Deux histoires assez sympathiques, avec le même petit air un peu rétro, même si j'ai une nette préférence pour la seconde, à mon avis bien plus plus originale.
Dans L'histoire du chat Ignace, du ramoneur Fédia, et de la Souris Solitaire, on a affaire à un véritable garnement (Fédia), qui va s'installer en catimini dans la maison d'une souris maniaque et peu sociable, et littéralement lui pourrir la vie... jusqu'à la mettre en danger de mort et à révéler son bon coeur à la toute fin. le charme de ce premier conte tient beaucoup au lieu où il se déroule, une armoire-maison qui ravira à coup sûr le lectorat enfantin, remplie comme elle est de tiroirs de toutes sortes et de bonnes choses à manger. Quoique je trouve que Ludmila Oulitskaïa aurait pu encore davantage développer ce motif... En revanche, je n'ai pas su apprécier le personnage de Fédia, que l'auteure, je crois, a voulu présenter uniquement comme quelqu'un de très facétieux (contrairement à la très sérieuse Souris Solitaire), mais qui se révèle presque à la limite du sociopathe : les blagues qu'il joue à la Souris sont finalement assez peu sympathiques, voire carrément méchantes. L'idée était sans doute de redonner une chance aux deux personnages principaux, la Souris avec sa vie ennuyeuse et solitaire et Fédia avec son trop-plein d'insouciance. Ça n'a pas complètement marché avec moi, mais il y a des chances pour que ce soit beaucoup plus efficace avec un jeune public, moins intransigeant et plus spontané que moi.
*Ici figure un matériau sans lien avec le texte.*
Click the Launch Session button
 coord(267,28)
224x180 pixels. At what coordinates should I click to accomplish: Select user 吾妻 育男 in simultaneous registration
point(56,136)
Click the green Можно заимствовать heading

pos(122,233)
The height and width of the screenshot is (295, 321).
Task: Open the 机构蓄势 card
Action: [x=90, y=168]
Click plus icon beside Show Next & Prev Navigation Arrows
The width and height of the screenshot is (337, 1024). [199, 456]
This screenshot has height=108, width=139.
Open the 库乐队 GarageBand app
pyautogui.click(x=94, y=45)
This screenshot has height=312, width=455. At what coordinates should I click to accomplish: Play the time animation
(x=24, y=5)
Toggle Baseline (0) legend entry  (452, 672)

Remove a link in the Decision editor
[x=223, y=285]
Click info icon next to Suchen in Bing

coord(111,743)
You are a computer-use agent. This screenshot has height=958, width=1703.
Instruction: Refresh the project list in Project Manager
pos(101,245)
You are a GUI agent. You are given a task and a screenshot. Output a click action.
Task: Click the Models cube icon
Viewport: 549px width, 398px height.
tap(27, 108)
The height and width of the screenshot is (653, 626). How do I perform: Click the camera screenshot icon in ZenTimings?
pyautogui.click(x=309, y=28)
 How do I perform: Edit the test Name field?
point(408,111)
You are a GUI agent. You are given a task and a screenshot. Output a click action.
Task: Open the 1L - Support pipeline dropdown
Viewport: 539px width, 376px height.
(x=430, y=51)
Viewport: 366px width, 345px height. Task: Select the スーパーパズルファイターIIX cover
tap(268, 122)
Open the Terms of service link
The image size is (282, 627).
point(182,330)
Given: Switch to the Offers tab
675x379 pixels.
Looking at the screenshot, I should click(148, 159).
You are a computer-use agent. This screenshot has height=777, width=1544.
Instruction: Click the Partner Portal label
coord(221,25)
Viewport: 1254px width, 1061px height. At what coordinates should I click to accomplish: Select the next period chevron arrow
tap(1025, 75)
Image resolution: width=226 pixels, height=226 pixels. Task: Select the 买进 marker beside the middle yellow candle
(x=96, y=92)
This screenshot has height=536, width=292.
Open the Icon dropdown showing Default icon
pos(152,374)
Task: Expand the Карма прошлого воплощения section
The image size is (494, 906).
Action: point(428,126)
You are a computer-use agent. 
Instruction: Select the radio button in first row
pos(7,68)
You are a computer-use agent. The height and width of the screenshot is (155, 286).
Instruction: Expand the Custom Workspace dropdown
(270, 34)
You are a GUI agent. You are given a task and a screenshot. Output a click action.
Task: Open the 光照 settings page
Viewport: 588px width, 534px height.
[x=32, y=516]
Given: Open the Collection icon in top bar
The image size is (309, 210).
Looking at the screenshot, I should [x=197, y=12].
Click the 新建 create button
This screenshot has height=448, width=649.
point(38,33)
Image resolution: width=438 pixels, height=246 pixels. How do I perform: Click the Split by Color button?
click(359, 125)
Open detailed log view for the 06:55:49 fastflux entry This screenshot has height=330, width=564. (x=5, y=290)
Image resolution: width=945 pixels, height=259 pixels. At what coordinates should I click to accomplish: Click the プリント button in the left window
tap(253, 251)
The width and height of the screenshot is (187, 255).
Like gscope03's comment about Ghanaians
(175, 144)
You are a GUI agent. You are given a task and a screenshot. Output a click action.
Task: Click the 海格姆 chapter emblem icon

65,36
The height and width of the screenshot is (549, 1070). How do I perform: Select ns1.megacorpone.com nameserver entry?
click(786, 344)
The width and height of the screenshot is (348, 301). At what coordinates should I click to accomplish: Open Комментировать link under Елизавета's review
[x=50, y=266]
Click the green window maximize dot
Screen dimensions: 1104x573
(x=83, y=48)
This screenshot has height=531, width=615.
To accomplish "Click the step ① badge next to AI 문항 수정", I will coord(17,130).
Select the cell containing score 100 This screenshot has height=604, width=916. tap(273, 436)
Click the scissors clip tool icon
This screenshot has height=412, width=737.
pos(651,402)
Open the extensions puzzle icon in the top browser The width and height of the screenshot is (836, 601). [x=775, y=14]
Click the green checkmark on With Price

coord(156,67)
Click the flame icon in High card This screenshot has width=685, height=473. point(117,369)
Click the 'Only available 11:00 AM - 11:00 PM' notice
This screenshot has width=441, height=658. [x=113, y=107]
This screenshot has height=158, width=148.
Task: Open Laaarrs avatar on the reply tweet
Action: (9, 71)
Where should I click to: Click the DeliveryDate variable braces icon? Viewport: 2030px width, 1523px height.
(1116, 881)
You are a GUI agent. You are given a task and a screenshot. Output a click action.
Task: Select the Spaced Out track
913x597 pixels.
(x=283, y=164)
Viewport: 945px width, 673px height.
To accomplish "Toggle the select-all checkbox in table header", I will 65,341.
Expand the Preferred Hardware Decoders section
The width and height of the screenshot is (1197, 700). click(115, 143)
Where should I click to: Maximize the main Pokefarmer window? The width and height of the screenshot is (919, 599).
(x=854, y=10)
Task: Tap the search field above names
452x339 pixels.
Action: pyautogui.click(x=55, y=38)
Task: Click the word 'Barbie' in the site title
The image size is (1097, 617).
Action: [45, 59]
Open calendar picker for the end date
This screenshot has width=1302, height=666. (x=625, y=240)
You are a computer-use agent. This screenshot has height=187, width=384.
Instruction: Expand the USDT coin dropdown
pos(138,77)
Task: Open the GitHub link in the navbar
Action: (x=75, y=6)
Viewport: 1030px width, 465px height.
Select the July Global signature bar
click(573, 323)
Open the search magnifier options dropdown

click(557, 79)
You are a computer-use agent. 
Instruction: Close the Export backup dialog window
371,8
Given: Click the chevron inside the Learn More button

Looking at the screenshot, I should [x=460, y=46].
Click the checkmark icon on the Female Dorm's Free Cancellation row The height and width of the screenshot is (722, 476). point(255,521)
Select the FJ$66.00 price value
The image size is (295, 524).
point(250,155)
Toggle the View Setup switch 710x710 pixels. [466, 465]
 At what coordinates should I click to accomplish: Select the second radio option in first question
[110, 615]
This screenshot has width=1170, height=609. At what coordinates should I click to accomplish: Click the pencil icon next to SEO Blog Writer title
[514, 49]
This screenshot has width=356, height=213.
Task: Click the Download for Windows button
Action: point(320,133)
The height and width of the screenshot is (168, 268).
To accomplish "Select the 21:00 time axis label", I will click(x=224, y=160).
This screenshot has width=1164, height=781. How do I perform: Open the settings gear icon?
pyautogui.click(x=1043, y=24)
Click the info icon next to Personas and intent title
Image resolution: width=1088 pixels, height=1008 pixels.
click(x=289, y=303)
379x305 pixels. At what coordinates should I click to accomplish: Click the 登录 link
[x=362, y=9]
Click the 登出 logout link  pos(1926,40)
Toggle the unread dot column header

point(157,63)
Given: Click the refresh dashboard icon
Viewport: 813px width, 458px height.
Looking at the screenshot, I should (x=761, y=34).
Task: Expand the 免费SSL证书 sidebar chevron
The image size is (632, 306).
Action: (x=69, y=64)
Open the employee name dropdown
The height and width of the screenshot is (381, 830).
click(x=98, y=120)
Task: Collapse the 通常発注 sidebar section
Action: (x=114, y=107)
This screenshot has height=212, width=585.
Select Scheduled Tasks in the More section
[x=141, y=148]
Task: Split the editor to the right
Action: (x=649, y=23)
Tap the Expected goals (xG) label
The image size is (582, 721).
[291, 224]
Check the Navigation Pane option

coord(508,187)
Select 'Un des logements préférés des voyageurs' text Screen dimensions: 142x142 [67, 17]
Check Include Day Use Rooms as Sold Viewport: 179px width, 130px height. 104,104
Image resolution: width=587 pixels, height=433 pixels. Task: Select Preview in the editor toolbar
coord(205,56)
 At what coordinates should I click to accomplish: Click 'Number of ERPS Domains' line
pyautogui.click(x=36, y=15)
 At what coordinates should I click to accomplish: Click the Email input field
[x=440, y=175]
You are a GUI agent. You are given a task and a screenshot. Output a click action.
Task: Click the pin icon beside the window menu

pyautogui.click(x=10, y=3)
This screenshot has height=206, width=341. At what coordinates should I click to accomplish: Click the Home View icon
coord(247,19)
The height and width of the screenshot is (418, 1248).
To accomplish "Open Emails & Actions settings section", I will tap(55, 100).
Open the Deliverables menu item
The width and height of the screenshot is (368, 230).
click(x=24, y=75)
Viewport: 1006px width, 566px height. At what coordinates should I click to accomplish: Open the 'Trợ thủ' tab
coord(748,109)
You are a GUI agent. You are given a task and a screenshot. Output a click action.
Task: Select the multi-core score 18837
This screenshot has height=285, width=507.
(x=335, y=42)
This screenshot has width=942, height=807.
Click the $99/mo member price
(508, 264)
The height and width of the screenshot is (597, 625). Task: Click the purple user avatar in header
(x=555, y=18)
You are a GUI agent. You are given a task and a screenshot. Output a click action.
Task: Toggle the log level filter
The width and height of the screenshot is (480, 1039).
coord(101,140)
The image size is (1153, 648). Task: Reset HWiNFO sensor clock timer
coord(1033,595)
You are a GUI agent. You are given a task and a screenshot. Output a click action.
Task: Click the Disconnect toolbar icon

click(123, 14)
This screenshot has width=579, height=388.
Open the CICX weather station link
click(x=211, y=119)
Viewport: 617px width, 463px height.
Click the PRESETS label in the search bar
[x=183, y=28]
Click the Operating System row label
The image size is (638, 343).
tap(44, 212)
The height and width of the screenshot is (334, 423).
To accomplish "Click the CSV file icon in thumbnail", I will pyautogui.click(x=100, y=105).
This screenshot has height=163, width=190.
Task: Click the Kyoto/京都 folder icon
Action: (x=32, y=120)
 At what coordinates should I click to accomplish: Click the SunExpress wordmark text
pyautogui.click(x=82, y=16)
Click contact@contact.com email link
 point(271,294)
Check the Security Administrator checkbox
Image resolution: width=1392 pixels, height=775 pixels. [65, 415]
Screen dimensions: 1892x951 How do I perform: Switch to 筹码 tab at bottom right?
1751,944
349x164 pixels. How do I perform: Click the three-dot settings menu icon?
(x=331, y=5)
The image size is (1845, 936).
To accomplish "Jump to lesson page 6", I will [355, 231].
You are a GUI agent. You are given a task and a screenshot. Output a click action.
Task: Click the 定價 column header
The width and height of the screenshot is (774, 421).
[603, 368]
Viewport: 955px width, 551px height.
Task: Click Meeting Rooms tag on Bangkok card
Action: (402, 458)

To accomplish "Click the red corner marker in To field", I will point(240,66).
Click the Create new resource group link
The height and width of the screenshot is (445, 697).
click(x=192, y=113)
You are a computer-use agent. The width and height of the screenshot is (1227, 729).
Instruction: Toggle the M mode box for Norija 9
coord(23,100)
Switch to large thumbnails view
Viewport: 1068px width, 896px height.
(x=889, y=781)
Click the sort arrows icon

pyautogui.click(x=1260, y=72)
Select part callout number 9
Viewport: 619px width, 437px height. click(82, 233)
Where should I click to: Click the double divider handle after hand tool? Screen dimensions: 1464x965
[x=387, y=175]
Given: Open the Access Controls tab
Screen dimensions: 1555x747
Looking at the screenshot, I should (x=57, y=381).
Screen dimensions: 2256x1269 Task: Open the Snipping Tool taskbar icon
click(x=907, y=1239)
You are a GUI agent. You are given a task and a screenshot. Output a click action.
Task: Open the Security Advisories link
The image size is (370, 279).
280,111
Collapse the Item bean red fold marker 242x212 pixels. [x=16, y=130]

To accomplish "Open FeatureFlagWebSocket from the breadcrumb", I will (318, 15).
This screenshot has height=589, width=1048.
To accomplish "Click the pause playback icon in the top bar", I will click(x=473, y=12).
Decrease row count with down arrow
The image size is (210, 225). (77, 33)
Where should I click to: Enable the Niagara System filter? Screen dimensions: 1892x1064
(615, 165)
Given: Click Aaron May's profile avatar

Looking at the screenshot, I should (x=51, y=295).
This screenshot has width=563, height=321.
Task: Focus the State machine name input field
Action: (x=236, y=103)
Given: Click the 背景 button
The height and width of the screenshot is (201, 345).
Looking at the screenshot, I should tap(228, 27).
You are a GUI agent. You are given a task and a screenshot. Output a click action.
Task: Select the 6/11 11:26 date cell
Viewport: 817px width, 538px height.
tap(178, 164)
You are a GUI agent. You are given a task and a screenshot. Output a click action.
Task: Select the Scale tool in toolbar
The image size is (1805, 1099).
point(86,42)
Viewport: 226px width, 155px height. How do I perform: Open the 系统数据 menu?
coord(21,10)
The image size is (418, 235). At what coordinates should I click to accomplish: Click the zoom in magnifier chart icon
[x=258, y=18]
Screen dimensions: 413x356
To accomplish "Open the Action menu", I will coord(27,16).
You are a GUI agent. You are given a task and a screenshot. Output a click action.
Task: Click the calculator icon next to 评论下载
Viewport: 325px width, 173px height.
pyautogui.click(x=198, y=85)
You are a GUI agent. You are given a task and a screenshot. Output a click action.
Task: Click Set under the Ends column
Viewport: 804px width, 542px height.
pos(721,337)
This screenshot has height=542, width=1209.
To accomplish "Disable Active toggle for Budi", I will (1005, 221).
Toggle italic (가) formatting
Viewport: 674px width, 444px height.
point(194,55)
J'aime beaucoup, en revanche, L'histoire du moineau Anvers, du chat Mikheïev, de l'aloès Vassia et de la mille-pattes Maria Sémionovna. Déjà, l'idée de faire d'un aloès le héros d'un conte est à mettre au crédit de l'auteure ; mais c'est surtout la rencontre de tous ces bras cassés, de tous ces personnages qui n'ont guère eu de chance dans leur jeune vie, qui est très bien menée, à la fois avec tendresse et beaucoup d'humour. On s'attache d'emblée et sans retenue à tous, y compris aux terribles petits mille-pattes qui feront leur apparition dans la seconde partie de l'histoire. C'est à la fois un récit qui traite, avec bonheur et légèreté, d'émancipation, d'amitié, de la constitution d'une famille, de solidarité et de responsabilité. Les difficultés, les incidents et les facéties se multiplient, là aussi jusqu'au tragique, avec une morale finale tout en humour.
Deux mots pour terminer. Un, je regrette le côté quelquefois un peu moralisateur "vieille école", du style : "ce n'est pas très bien de porter un jugement sur ses parents". Une phrase que je trouve franchement mal venue vu le contexte (le chat Mikheïev est délaissé par sa mère et maltraité par son beau-père, il a bien raison de porter un jugement sévère sur eux, ma foi, et c'est d'ailleurs ce qui va le mener à une vie meilleure) et qui m'étonne plutôt de la part de Ludmila Oulitskaïa, pour avoir lu d'autre ouvrages d'elle. Deux, les dessins de l'illustratrice Svetlana Filippova sont de grande qualité ; ils plairont ou non aux lecteurs, mais c'est là un véritable travail d'artiste.